== Segment start ==

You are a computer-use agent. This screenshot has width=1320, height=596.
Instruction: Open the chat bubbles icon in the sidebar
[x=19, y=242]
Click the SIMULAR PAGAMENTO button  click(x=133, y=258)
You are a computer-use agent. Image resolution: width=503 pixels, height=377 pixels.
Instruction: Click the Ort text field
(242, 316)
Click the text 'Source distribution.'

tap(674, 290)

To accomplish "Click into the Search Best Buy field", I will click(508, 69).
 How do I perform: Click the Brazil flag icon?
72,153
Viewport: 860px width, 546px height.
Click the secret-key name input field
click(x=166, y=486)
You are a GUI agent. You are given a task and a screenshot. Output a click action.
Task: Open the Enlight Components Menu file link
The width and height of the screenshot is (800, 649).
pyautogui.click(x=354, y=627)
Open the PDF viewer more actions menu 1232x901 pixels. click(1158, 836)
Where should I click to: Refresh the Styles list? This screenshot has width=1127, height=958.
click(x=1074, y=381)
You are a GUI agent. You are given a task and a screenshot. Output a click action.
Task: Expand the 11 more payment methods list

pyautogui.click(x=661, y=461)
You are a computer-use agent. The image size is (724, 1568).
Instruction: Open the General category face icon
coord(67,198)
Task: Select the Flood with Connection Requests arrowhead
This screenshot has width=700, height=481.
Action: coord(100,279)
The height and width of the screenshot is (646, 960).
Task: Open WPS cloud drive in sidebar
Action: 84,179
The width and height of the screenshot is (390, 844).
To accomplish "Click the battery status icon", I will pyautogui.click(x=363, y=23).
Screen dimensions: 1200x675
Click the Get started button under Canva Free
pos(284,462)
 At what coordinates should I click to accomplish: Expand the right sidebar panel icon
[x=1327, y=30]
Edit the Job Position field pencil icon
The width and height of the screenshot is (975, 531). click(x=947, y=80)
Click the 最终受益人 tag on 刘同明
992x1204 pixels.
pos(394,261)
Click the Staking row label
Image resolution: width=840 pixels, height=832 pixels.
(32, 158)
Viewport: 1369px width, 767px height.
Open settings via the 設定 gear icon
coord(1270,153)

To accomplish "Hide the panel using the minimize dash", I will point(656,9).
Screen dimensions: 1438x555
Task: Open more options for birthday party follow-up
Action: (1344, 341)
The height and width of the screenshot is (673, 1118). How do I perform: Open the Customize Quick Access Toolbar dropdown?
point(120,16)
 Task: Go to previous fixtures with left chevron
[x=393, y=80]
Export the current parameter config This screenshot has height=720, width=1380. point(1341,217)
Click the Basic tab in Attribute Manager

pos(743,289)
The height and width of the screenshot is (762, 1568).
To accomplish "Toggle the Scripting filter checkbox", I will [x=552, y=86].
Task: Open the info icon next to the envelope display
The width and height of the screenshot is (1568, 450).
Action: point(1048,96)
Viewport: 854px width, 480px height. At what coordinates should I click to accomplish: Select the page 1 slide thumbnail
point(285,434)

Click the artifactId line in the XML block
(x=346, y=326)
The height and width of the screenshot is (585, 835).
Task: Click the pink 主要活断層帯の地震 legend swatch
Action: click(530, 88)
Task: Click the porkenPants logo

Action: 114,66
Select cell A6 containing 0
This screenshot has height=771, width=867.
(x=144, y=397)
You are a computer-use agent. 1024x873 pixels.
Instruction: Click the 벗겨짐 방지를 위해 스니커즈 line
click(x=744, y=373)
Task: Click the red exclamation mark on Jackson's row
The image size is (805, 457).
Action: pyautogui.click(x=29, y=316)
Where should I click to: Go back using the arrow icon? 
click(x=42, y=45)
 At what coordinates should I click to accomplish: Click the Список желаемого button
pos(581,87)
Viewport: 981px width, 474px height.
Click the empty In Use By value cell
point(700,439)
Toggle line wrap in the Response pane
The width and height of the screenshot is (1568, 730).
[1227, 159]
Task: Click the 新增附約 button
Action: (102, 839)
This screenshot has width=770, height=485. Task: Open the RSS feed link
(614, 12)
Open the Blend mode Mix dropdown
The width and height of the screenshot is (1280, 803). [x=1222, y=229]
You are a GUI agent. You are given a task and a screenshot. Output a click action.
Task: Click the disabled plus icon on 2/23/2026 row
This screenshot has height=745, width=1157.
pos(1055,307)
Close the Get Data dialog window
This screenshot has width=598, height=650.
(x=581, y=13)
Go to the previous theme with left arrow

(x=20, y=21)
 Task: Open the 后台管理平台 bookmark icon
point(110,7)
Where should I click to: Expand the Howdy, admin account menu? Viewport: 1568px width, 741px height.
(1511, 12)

== Segment end ==

• _EXERCISE DETAILS_:
The lines from the beginning of the records through the line containing "You are a computer-use agent. Image" should be reproduced exactly. Include nothing else.

• _RESULT OF THE TASK_:
You are a computer-use agent. This screenshot has width=1320, height=596.
Instruction: Open the chat bubbles icon in the sidebar
[x=19, y=242]
Click the SIMULAR PAGAMENTO button  click(x=133, y=258)
You are a computer-use agent. Image resolution: width=503 pixels, height=377 pixels.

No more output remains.